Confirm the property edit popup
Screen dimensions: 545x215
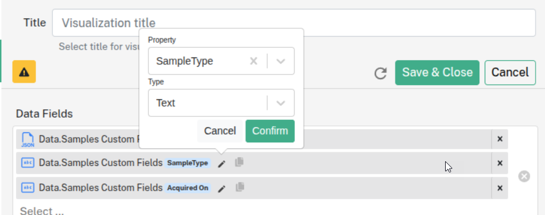[270, 131]
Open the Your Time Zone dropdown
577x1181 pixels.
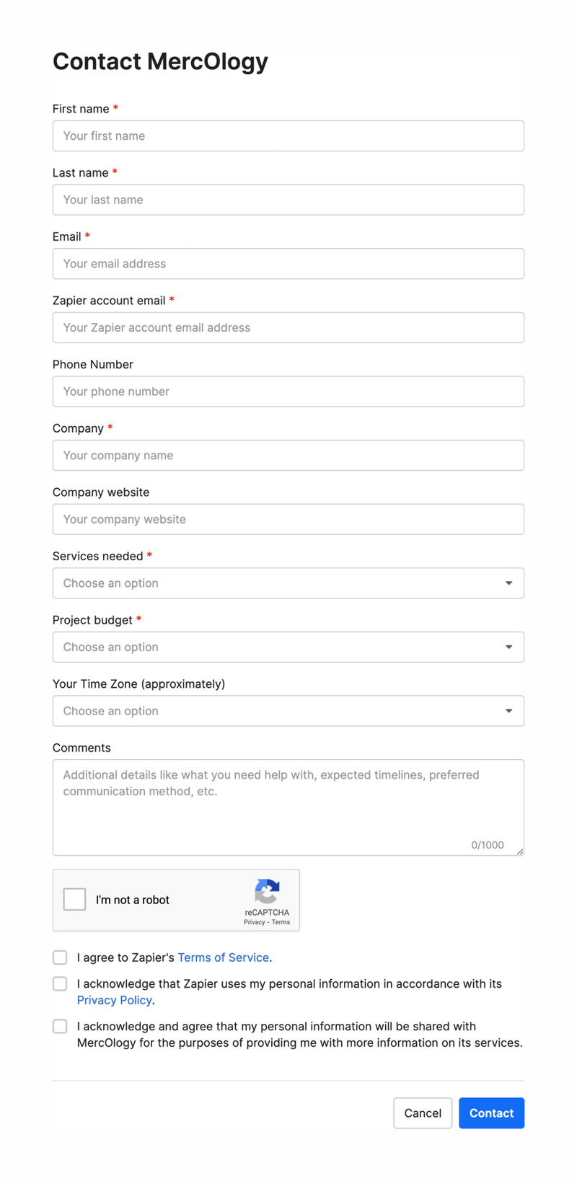point(289,711)
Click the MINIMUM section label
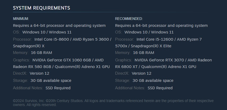The width and height of the screenshot is (227, 110). [x=21, y=19]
************
▸ **What you should do**
Transcribe the listing verbatim, pictures excluded.

▸ **Result of this task**
Confirm the property edit popup
Screen dimensions: 545x215
[270, 131]
Open the Your Time Zone dropdown
577x1181 pixels.
point(289,711)
Click the MINIMUM section label
The width and height of the screenshot is (227, 110). [x=21, y=19]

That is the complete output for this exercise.